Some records
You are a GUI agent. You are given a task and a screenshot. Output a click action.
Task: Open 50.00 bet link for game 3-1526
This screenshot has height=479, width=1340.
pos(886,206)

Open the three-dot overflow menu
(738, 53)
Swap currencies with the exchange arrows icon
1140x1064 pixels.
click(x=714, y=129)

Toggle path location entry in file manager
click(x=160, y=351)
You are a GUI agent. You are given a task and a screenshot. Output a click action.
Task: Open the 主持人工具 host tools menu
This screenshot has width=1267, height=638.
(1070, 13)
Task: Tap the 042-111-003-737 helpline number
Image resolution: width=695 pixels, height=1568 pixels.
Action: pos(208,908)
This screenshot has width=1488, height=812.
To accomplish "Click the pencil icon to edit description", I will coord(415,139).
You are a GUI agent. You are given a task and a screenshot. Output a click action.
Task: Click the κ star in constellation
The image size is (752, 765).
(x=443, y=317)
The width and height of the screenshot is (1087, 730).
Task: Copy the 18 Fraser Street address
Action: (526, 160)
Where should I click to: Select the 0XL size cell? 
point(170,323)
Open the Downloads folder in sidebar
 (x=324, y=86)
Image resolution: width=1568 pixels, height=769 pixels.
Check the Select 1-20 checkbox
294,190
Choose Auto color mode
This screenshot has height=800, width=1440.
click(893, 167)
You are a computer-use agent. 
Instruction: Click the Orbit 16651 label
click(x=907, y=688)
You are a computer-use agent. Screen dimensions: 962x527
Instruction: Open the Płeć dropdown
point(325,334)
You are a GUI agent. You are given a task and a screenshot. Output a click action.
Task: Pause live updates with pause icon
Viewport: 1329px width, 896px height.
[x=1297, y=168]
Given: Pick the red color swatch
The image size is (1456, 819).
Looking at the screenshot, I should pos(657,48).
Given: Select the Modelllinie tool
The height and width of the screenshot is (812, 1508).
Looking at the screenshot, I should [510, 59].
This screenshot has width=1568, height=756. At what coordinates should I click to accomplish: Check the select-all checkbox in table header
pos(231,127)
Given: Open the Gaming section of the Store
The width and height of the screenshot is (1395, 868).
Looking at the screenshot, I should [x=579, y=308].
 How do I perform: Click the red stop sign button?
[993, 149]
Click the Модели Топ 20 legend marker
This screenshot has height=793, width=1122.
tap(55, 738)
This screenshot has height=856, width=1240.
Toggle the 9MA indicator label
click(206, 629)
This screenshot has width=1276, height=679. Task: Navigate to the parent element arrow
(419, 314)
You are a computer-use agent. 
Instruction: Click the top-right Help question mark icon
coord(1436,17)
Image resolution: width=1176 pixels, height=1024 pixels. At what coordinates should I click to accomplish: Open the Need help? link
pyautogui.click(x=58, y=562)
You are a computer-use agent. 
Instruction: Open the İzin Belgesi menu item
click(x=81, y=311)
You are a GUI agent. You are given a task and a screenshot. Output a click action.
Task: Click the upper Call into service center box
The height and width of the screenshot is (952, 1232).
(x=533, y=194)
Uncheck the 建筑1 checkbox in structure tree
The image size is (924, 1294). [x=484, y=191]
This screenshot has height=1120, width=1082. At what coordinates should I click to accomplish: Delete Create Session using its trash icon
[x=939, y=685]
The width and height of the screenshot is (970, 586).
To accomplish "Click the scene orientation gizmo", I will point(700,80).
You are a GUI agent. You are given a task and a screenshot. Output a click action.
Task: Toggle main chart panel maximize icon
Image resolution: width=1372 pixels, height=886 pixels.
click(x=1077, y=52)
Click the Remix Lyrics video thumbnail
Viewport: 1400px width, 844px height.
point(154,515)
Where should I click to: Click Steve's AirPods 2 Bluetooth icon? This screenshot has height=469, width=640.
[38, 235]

Given task:
Lay out the records from the line with "The width and height of the screenshot is (970, 586)." up to and including the line with "click(x=1077, y=52)" as a two-column CSV with the columns request and answer. Give one row per record, with its text and its answer each in a single quoted field and line breaks turned into spaces.

Answer to this exercise:
request,answer
"The width and height of the screenshot is (970, 586). To accomplish ""Click the scene orientation gizmo"",","I will point(700,80)."
"You are a GUI agent. You are given a task and a screenshot. Output a click action. Task: Toggle main chart panel maximize icon Image resolution: width=1372 pixels, height=886 pixels.","click(x=1077, y=52)"